* DATASET EXCERPTS:
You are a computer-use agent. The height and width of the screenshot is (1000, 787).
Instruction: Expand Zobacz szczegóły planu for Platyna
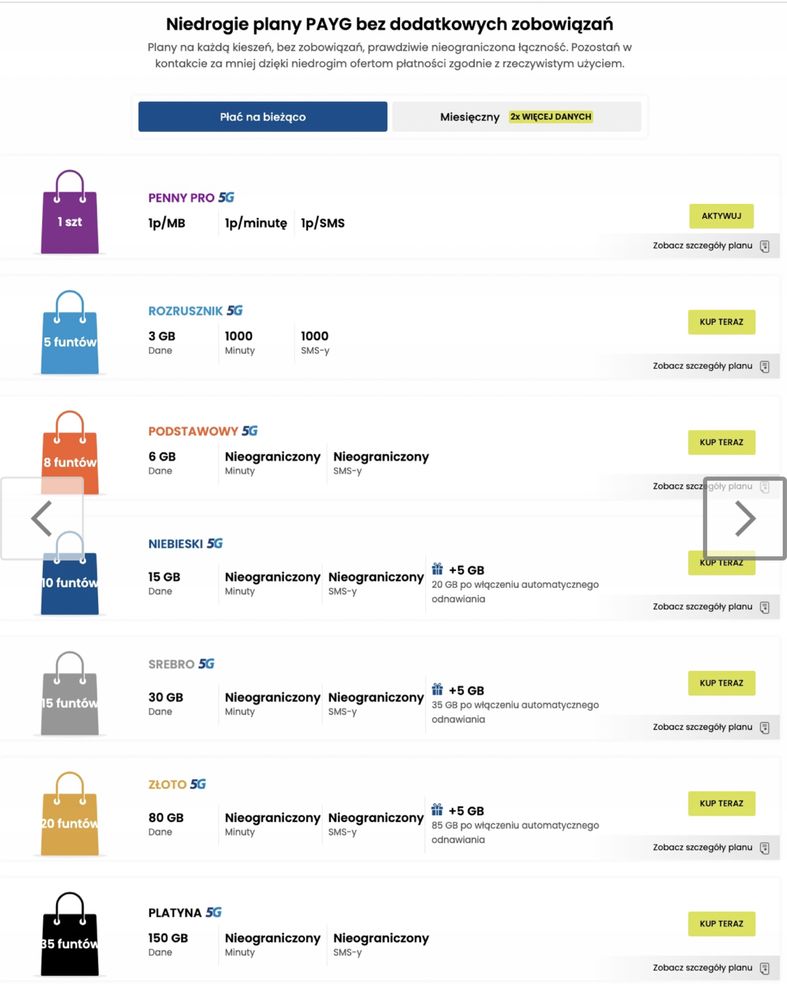point(702,967)
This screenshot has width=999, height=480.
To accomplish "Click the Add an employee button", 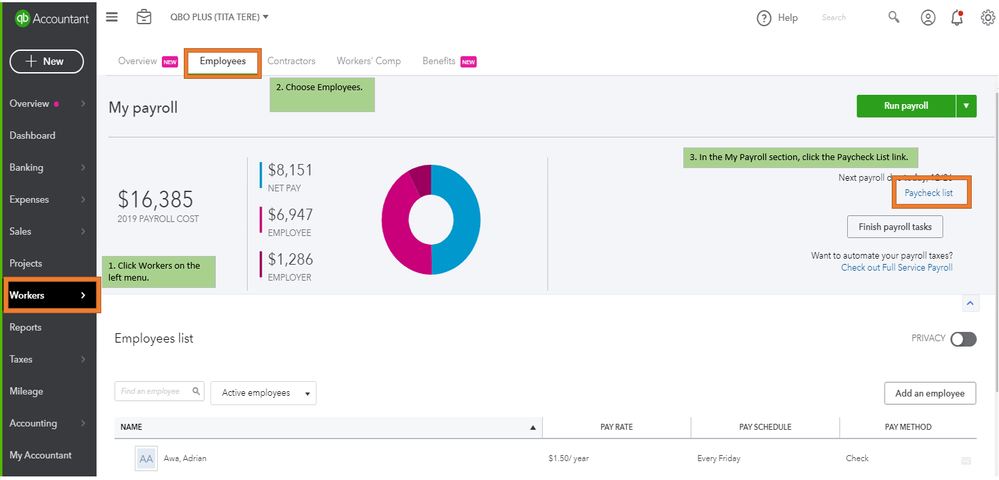I will pyautogui.click(x=930, y=393).
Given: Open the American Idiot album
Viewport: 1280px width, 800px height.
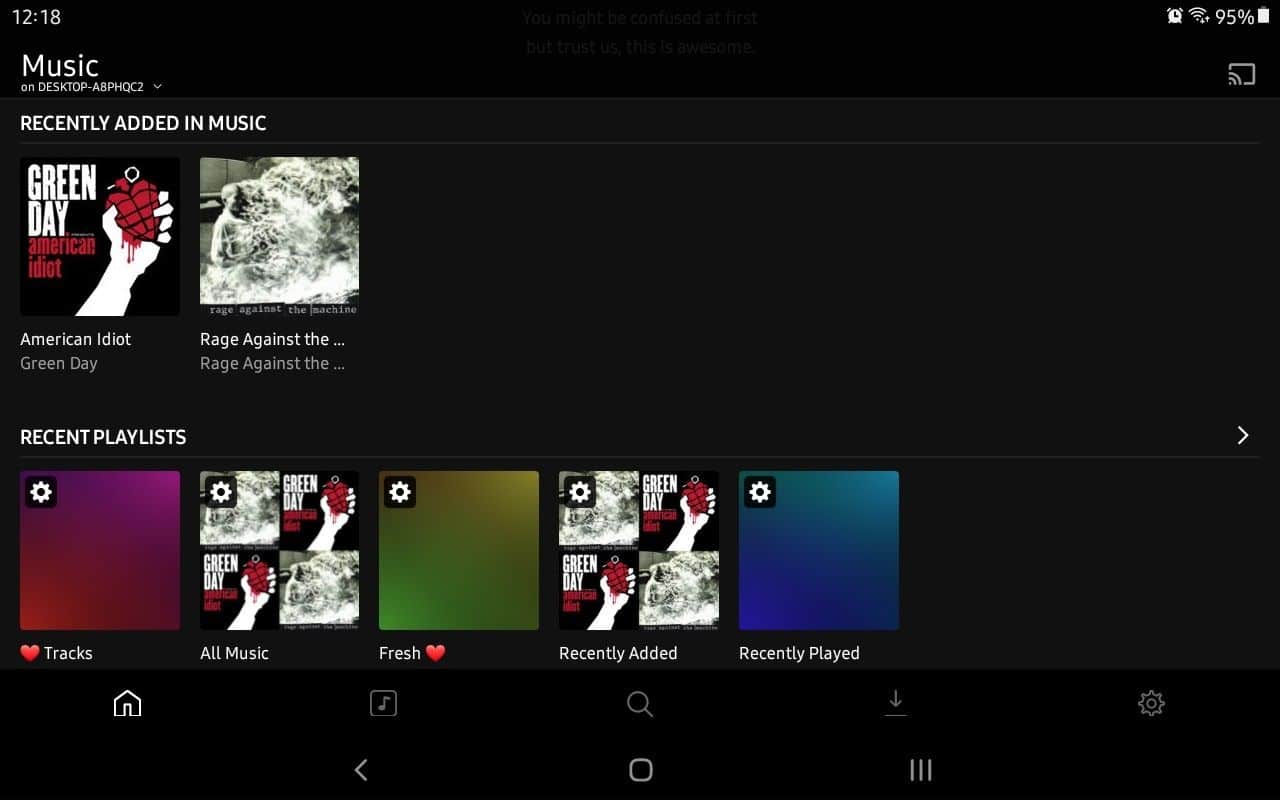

* PROBLEM DETAILS: Please recast the records, from their first line through the line that contains "point(702,967)", inclusive, as a JSON list of strings with one string per line and no blank lines. Leave the pictures out of the answer.

* RESULT OF THIS EXERCISE:
[
  "You are a computer-use agent. The height and width of the screenshot is (1000, 787).",
  "Instruction: Expand Zobacz szczegóły planu for Platyna",
  "point(702,967)"
]